Record set
● ● ●

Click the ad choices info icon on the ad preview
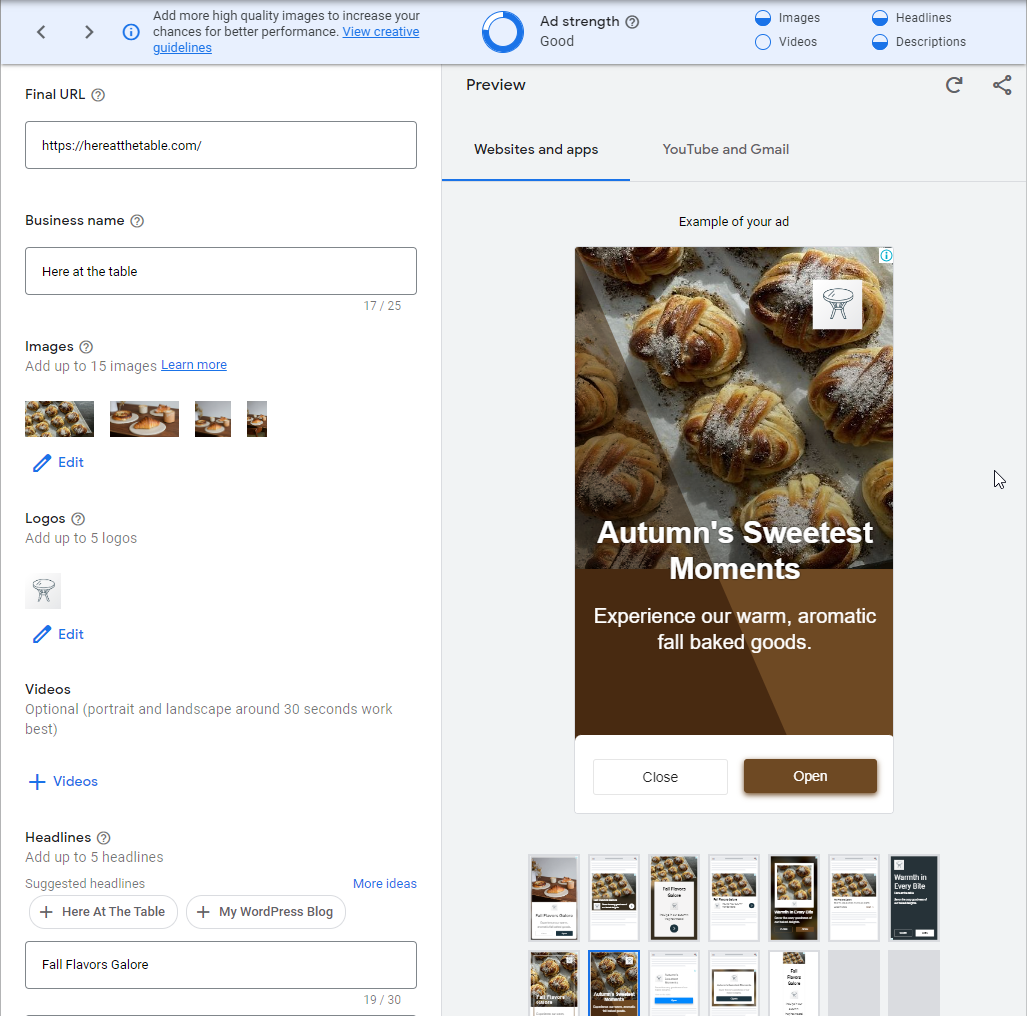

● ● ●

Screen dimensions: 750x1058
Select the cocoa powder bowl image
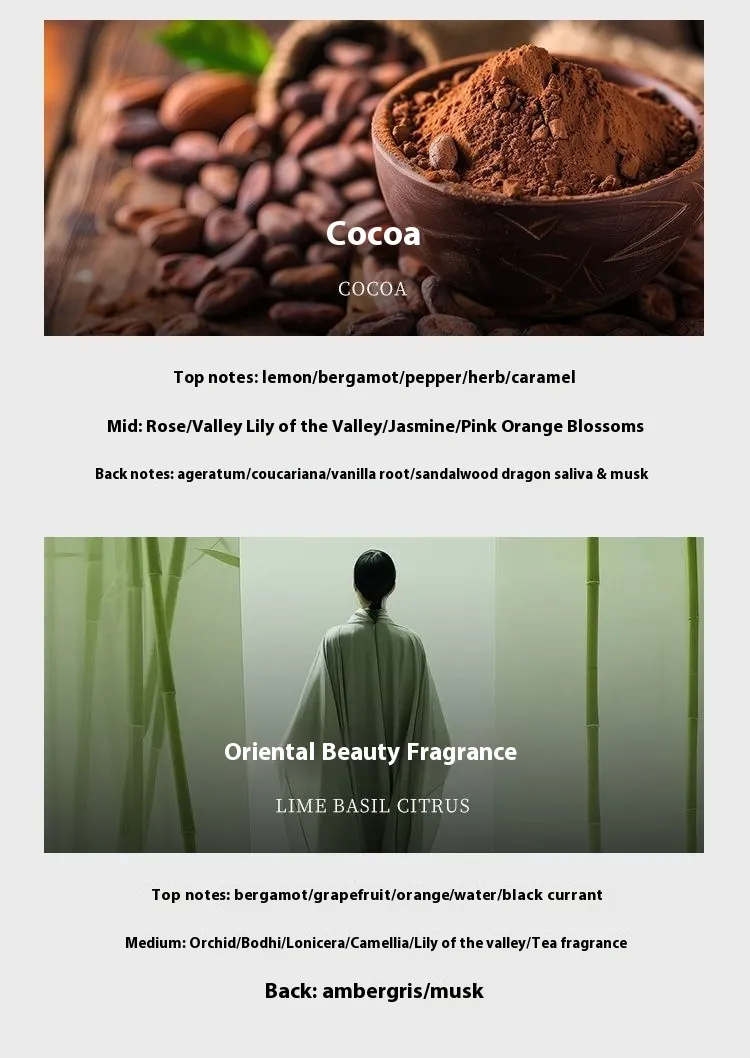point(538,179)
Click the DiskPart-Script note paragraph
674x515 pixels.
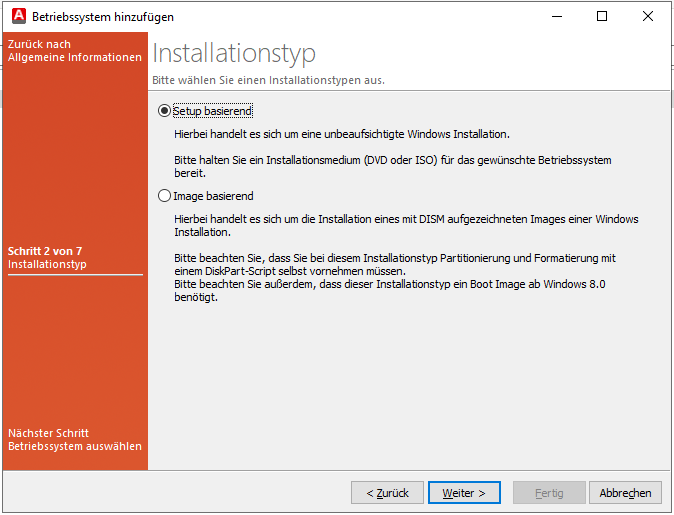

● ● ●

Work required
Beginning with the line above that contains "Select the cocoa powder bowl image" and ending with the line that contains "674x515 pixels.", quote each line exactly, keeping out the pictures.

Solved problem
Select the cocoa powder bowl image
point(538,179)
Click the DiskPart-Script note paragraph
674x515 pixels.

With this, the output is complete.